## Problem requirements
The word "right" marks the lines you need; copy each of them from the data.

(Entries taken from a collection)
________

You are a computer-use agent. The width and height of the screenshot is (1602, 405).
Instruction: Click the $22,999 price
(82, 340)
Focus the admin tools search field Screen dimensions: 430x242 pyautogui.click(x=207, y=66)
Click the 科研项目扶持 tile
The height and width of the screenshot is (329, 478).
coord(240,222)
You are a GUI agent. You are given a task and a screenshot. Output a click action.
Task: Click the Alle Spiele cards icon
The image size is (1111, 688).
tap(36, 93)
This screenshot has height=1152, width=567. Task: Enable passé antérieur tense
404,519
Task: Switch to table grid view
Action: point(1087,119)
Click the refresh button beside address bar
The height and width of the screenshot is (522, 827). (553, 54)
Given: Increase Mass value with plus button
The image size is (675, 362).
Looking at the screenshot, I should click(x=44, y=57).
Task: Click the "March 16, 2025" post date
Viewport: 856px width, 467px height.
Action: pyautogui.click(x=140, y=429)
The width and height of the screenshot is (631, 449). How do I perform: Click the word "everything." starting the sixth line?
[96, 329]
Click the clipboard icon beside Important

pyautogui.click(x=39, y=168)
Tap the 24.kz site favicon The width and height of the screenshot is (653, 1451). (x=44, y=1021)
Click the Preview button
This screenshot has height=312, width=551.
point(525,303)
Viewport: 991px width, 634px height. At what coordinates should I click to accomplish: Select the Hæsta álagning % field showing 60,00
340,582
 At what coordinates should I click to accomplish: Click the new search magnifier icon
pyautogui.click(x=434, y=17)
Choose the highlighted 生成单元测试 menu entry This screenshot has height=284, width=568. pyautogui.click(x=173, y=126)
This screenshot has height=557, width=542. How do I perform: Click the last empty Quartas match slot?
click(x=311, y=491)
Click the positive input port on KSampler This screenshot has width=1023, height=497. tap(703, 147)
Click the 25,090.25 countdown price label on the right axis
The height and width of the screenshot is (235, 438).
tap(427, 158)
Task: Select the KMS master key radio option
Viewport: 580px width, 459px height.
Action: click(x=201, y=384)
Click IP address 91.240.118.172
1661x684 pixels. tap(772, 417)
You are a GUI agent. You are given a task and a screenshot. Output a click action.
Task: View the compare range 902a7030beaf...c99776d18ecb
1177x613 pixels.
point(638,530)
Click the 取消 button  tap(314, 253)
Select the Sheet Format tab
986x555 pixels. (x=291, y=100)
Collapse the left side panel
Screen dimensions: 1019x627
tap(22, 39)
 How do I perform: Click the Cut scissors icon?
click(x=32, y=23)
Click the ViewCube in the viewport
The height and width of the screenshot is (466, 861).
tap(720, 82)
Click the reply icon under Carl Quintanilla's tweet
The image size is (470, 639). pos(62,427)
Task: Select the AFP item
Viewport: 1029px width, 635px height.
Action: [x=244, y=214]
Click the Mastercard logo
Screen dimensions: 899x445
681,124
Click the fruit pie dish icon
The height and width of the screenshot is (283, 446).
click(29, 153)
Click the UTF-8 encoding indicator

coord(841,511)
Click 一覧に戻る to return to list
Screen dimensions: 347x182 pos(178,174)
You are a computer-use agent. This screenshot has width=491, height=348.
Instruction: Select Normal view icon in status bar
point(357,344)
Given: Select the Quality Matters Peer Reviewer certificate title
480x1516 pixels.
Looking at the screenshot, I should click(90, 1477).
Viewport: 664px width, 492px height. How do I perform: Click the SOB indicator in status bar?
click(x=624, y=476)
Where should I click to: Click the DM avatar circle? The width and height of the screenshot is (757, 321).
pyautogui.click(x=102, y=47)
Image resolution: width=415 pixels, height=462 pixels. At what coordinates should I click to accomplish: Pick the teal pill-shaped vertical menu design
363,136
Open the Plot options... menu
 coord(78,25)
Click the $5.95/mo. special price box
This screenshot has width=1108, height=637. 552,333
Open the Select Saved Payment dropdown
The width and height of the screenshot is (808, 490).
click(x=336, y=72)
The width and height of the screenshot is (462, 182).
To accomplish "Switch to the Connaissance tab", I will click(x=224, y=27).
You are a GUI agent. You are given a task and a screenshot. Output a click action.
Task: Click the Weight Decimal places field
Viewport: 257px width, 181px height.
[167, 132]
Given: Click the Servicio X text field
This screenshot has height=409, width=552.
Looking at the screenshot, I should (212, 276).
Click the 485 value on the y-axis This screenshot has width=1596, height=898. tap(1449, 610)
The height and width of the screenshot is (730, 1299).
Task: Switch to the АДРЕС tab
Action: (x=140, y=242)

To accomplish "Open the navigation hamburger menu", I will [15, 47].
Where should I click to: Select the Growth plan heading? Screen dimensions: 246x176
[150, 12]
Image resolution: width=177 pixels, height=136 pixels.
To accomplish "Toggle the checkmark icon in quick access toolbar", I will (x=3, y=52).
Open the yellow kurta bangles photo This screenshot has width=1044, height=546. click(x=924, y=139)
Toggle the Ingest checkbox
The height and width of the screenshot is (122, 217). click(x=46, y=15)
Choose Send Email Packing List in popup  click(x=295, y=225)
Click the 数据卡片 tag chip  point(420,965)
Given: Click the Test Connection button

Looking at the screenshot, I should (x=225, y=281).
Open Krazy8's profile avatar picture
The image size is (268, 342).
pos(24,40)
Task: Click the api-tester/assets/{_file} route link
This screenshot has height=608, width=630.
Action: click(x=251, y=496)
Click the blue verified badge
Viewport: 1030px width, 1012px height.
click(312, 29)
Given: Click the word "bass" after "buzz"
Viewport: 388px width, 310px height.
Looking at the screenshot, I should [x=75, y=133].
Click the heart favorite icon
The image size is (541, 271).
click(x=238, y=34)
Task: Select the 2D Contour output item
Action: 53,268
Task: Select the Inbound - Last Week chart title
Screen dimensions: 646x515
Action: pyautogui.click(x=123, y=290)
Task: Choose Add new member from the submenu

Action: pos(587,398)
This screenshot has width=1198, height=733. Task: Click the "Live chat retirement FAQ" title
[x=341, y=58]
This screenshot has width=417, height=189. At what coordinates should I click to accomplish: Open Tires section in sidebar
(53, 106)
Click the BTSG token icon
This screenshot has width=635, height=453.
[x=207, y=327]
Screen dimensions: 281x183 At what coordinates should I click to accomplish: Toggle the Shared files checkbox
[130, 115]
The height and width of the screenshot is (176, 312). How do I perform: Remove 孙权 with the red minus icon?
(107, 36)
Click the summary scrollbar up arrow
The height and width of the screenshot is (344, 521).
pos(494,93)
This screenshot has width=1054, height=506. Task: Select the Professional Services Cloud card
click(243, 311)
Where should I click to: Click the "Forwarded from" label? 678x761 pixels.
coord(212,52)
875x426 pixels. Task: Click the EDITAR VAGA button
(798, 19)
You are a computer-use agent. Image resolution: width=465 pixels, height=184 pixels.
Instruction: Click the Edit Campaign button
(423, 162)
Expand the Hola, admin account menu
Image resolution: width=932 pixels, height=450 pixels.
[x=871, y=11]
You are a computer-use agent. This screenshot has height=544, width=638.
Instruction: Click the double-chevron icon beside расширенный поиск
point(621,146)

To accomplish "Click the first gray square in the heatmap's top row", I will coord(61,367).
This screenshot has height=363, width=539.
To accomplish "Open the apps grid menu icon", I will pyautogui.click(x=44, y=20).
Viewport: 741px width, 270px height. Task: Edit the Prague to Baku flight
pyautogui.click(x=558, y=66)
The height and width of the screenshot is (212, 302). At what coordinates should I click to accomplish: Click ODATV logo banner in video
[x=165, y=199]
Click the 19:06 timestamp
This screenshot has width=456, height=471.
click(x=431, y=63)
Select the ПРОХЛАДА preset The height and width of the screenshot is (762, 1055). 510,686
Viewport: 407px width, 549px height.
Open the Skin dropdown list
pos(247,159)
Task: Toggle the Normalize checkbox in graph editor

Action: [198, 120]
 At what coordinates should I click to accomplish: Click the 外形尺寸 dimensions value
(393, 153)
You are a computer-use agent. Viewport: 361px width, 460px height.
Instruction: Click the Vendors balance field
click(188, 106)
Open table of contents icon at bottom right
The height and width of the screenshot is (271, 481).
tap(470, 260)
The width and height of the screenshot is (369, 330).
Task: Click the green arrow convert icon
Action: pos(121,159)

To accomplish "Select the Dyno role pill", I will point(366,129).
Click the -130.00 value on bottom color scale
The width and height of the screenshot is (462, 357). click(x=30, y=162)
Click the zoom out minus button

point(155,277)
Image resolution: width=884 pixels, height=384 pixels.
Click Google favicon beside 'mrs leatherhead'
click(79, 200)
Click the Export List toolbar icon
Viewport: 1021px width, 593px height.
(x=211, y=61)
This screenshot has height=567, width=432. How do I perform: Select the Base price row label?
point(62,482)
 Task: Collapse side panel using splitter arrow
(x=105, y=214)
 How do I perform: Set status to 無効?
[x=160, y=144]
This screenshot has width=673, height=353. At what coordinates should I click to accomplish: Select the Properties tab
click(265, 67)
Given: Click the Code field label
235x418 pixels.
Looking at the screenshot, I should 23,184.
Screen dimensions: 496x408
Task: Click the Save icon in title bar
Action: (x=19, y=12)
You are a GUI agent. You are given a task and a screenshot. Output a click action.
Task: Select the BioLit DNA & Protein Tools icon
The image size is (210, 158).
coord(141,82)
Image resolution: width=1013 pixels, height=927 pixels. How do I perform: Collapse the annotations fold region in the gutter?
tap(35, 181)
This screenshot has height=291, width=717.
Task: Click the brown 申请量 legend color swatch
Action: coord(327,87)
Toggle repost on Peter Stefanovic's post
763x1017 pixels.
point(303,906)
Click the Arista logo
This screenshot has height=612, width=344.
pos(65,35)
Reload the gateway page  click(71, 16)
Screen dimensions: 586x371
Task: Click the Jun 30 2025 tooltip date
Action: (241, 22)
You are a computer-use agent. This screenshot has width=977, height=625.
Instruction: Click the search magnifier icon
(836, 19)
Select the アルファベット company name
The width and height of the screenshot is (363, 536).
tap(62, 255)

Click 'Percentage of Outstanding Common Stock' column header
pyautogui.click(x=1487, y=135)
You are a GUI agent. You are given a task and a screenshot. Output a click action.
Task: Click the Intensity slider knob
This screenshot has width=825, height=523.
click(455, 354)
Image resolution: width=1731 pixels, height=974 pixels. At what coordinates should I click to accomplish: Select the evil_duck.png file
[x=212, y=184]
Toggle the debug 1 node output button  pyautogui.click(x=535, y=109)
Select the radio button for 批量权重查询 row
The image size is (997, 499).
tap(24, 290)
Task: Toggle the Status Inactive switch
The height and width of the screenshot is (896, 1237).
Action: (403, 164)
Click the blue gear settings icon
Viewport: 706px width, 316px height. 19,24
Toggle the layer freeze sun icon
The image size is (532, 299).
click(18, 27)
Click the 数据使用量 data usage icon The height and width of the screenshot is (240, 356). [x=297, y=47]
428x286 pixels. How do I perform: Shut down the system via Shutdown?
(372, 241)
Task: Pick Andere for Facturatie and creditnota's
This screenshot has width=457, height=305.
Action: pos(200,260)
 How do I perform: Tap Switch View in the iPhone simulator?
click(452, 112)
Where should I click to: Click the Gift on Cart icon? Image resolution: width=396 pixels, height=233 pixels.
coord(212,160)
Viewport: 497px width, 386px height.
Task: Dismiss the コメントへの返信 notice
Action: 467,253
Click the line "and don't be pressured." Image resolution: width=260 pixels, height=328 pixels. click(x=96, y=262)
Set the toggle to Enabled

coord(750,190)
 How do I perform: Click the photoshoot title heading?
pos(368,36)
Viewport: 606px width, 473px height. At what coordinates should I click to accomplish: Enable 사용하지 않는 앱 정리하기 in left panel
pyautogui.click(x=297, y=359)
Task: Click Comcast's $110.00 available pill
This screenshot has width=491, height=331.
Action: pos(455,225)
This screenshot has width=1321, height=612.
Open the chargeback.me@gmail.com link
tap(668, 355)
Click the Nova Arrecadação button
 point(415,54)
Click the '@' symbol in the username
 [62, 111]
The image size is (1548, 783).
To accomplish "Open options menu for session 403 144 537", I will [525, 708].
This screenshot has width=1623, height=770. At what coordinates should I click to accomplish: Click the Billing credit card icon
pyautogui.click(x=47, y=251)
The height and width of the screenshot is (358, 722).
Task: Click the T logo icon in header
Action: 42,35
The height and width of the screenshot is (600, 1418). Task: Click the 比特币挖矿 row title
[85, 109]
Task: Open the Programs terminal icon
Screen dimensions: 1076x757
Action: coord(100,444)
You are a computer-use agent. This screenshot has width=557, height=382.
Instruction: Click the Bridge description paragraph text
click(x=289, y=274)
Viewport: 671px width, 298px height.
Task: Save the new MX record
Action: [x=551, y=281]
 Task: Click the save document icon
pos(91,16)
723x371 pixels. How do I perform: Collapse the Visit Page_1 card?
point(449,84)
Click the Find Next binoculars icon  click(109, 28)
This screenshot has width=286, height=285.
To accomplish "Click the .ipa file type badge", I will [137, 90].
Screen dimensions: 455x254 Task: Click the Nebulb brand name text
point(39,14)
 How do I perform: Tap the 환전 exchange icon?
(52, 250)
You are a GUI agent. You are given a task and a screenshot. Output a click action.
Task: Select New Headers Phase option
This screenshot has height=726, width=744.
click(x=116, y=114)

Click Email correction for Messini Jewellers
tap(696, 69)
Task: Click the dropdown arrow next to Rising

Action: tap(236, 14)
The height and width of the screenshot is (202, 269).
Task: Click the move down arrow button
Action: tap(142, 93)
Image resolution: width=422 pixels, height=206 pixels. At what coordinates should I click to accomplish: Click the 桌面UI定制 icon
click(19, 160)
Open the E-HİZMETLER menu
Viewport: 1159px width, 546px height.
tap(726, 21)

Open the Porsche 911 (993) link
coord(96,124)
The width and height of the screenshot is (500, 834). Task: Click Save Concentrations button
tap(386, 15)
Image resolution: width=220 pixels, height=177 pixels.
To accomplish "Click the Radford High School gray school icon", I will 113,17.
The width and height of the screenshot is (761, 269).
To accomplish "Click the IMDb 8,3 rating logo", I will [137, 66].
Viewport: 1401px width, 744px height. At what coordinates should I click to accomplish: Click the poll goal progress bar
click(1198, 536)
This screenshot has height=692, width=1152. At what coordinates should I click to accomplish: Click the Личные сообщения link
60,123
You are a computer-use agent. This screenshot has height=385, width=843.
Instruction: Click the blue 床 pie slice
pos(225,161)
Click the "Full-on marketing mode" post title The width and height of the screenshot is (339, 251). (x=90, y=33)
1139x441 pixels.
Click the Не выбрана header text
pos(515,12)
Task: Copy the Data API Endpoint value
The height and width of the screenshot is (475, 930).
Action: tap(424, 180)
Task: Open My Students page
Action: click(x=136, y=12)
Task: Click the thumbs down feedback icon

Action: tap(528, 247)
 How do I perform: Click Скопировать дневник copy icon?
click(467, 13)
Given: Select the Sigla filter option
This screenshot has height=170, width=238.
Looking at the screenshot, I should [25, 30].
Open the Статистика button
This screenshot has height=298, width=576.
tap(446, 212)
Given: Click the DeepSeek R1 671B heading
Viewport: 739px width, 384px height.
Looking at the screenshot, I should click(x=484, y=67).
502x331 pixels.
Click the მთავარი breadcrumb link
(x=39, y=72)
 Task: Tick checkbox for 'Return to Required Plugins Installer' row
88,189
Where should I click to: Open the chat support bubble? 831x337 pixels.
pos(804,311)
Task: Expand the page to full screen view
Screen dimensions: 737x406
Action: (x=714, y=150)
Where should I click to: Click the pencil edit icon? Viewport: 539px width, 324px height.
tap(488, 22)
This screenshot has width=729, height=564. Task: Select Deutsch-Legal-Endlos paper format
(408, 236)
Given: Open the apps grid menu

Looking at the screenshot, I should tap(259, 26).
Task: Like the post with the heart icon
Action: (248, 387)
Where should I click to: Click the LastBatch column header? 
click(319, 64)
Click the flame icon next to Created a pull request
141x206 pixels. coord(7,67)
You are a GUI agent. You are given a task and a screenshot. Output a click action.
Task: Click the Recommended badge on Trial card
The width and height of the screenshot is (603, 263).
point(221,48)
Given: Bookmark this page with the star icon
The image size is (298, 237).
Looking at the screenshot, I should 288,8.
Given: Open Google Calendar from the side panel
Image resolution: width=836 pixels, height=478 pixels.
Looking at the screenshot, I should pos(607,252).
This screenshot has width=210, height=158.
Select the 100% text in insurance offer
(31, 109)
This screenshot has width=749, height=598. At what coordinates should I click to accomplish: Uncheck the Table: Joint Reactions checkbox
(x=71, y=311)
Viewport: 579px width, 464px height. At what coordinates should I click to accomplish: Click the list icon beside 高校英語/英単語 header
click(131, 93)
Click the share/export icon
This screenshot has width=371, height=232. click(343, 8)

________

## Output of the task
Click the 25,090.25 countdown price label on the right axis
Open table of contents icon at bottom right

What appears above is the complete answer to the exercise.